**TASK STATEMENT**: Make a verbatim copy of the records; pictures stay out.

**MATERIAL PROVIDED**:
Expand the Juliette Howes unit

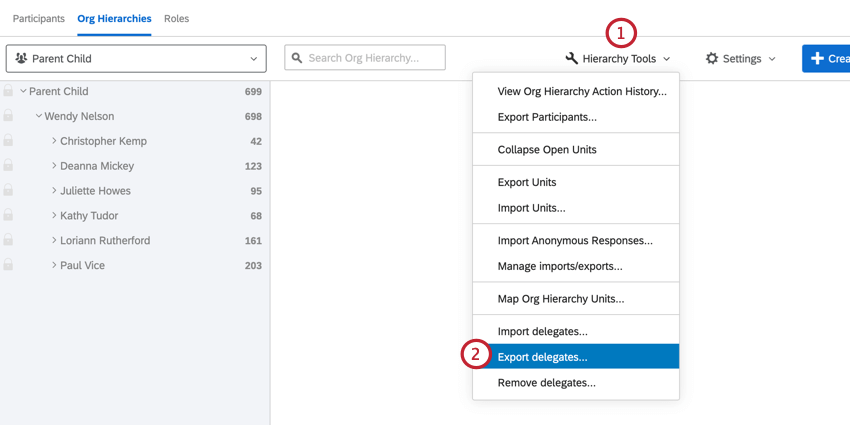coord(54,190)
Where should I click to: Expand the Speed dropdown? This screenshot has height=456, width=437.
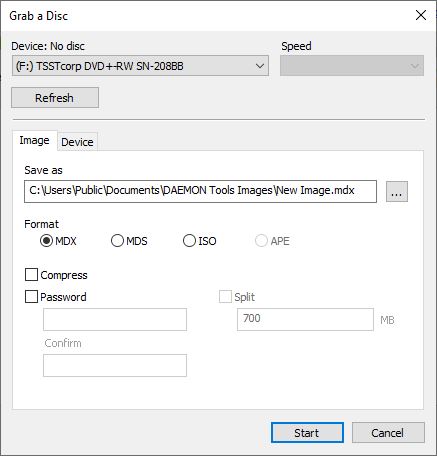352,66
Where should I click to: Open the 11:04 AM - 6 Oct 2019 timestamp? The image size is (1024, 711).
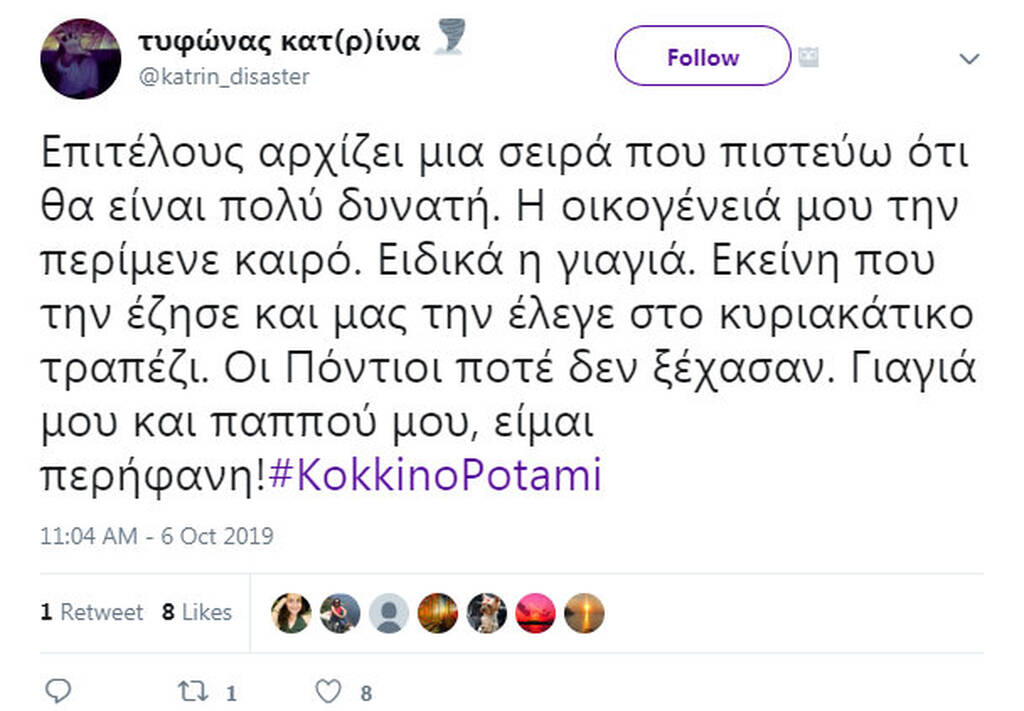point(157,536)
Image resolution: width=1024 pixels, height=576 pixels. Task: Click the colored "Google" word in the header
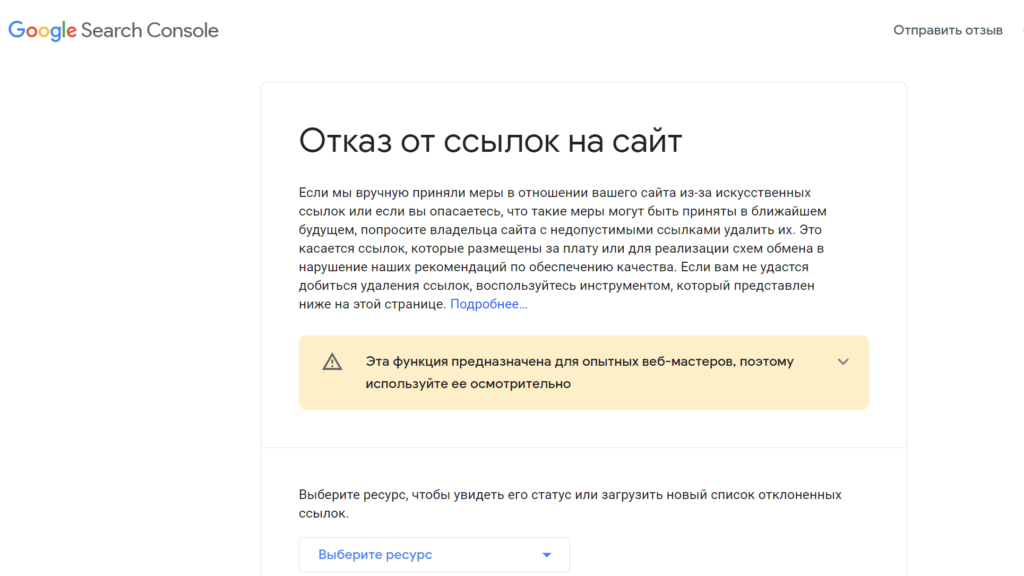pyautogui.click(x=43, y=30)
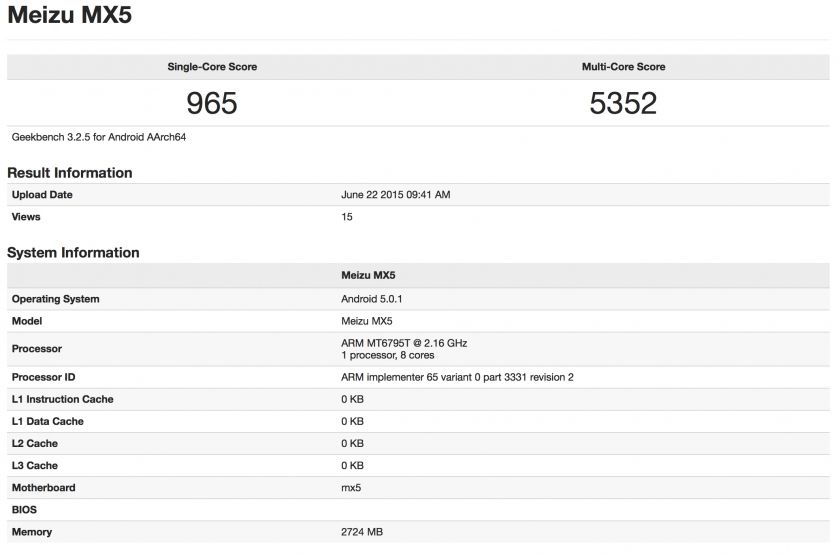This screenshot has height=556, width=840.
Task: Click the Processor ID row label
Action: (x=44, y=377)
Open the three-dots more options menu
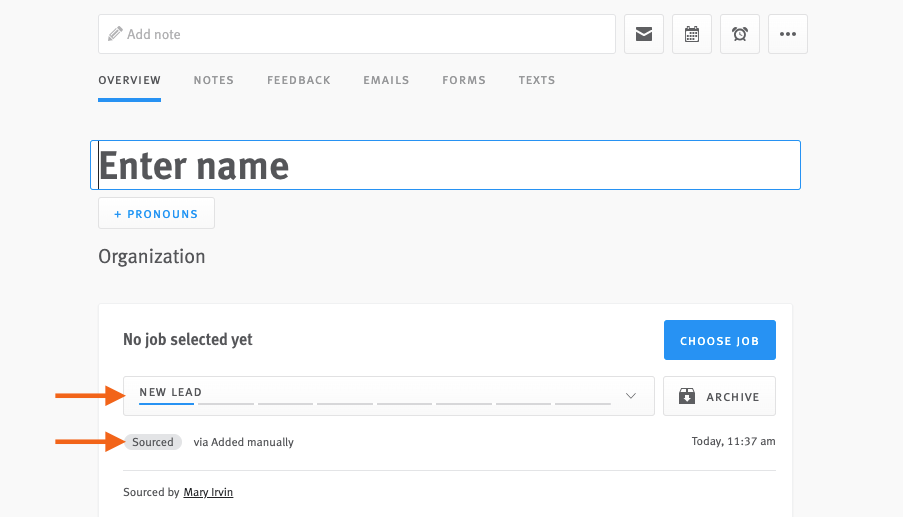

**ANSWER SECTION**:
Expand the Juliette Howes unit

coord(54,190)
Where should I click to: Expand the Speed dropdown? This screenshot has height=456, width=437.
352,66
Where should I click to: Open the 11:04 AM - 6 Oct 2019 timestamp? The image size is (1024, 711).
point(157,536)
Image resolution: width=1024 pixels, height=576 pixels. Task: Click the colored "Google" word in the header
pyautogui.click(x=43, y=30)
This screenshot has height=556, width=840.
Task: Click the Processor ID row label
Action: (x=44, y=377)
Open the three-dots more options menu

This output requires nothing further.